Polynomials Introduction Chapter 2 Class 9 SHIKHAR 2024 BYJUS

Polynomials: Degree, Zeros, and the Factor Theorem

A polynomial is an algebraic expression consisting of variables and coefficients combined using only addition, subtraction, and multiplication, with non-negative integer exponents on the variables. The word "polynomial" comes from "poly" (many) and "nomial" (term). In CBSE Class 9 Mathematics, Chapter 2 introduces students to the classification of polynomials by degree and number of terms, the relationship between zeros and coefficients, and the powerful Remainder and Factor Theorems that simplify polynomial division and factorisation.

Polynomials are classified by degree — the highest power of the variable. A constant polynomial (degree 0) is simply a number, like 5. A linear polynomial (degree 1) has the form ax + b, where a ≠ 0. A quadratic polynomial (degree 2) has the form ax² + bx + c. A cubic polynomial (degree 3) has the form ax³ + bx² + cx + d. The degree of a polynomial in one variable determines the maximum number of zeros it can have — a polynomial of degree n has at most n zeros. A zero (or root) of a polynomial p(x) is a number α such that p(α) = 0. Geometrically, the zeros of a polynomial correspond to the x-intercepts of its graph — the points where the curve crosses the x-axis. A linear polynomial has exactly one zero (x = −b/a). A quadratic polynomial can have two distinct zeros, one repeated zero (the vertex touches the x-axis), or no real zero (the parabola does not cross the x-axis).

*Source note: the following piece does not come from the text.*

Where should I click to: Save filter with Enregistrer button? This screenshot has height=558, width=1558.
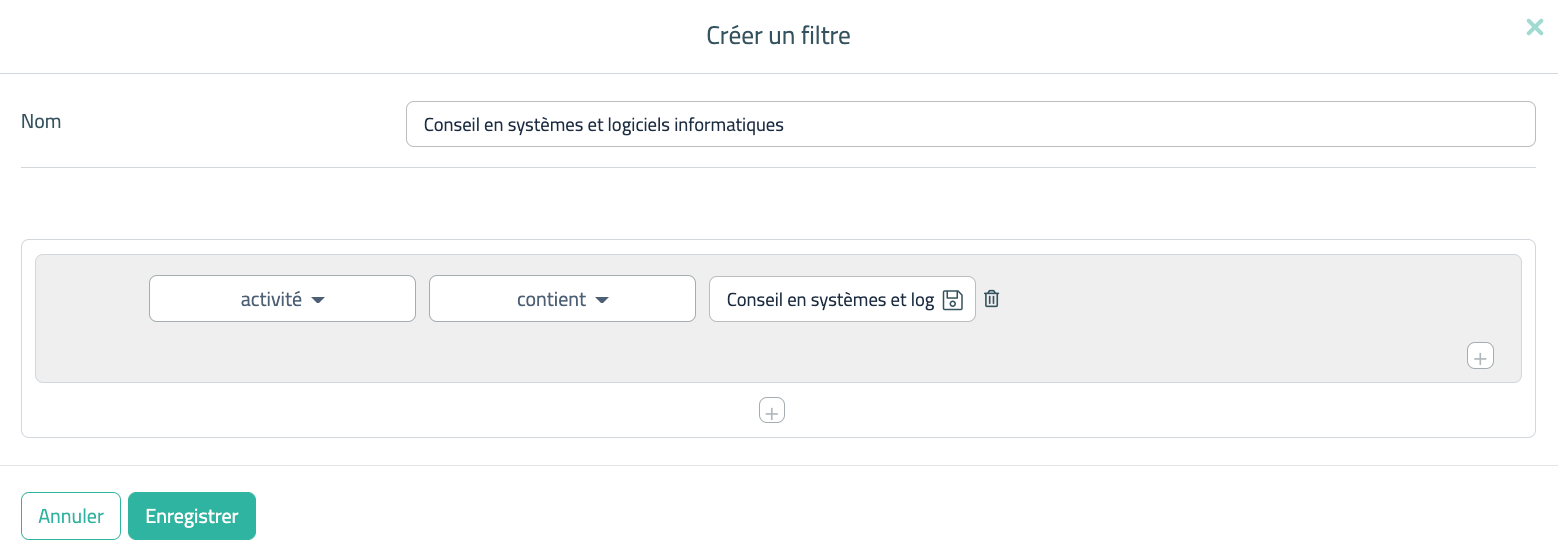click(x=192, y=516)
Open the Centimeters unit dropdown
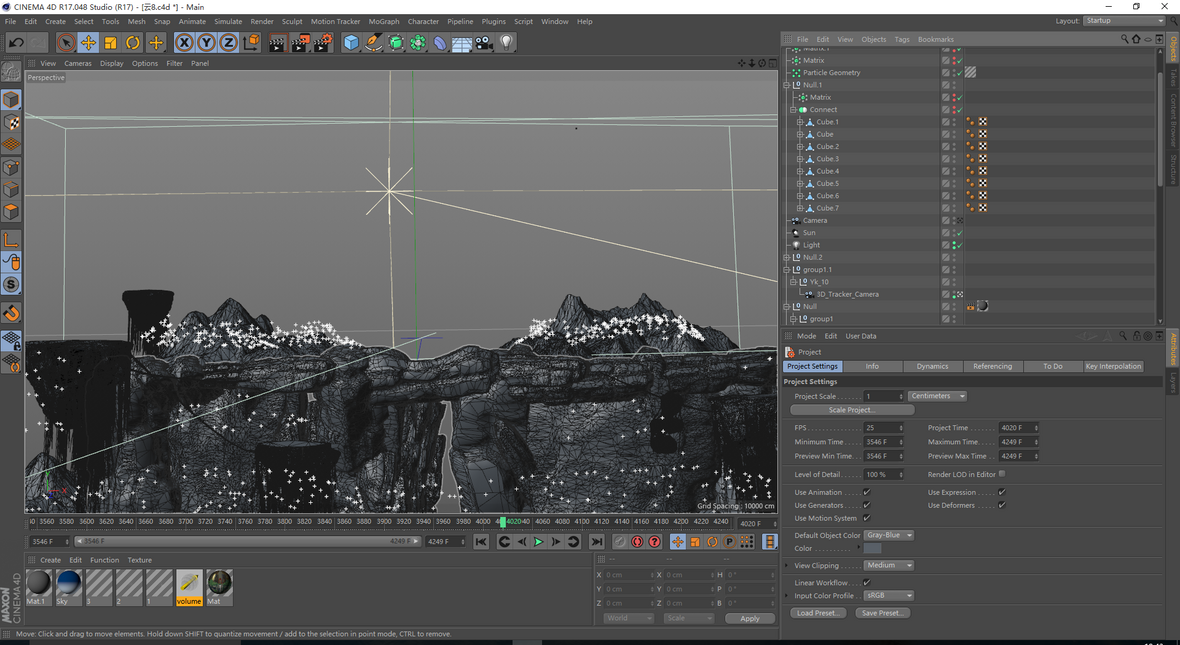The width and height of the screenshot is (1180, 645). click(x=937, y=396)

The Remainder Theorem provides a shortcut for finding the remainder when a polynomial p(x) is divided by a linear polynomial (x − a): the remainder is simply p(a). For example, to find the remainder when x³ − 2x + 1 is divided by (x − 2), just evaluate p(2) = 8 − 4 + 1 = 5. The Factor Theorem is a special case of the Remainder Theorem: (x − a) is a factor of p(x) if and only if p(a) = 0. This is extremely useful because it provides a quick test for whether a given linear expression divides a polynomial evenly. To factorise a cubic or higher-degree polynomial, first find one zero by testing simple values (±1, ±2, ±3), then divide by (x − a) using long division or synthetic division to get a quotient of lower degree, which can then be factorised further. The algebraic identities help in factorisation: x² − y² = (x + y)(x − y), x² + 2xy + y² = (x + y)², x³ + y³ = (x + y)(x² − xy + y²), and x³ − y³ = (x − y)(x² + xy + y²). For quadratic polynomials ax² + bx + c, the relationship between zeros and coefficients is: sum of zeros = −b/a and product of zeros = c/a. These relationships allow students to find zeros given the polynomial or construct a polynomial given its zeros.

• Polynomials are classified by degree: constant (0), linear (1), quadratic (2), cubic (3); degree n means at most n zeros.
• A zero of p(x) is a value α where p(α) = 0; geometrically these are the x-intercepts of the graph.
• Remainder Theorem: dividing p(x) by (x − a) gives remainder p(a); Factor Theorem: (x − a) is a factor when p(a) = 0.
• Factorise by finding one zero, dividing, then factoring the quotient; use algebraic identities for special patterns.
• For quadratic ax² + bx + c: sum of zeros = −b/a, product of zeros = c/a.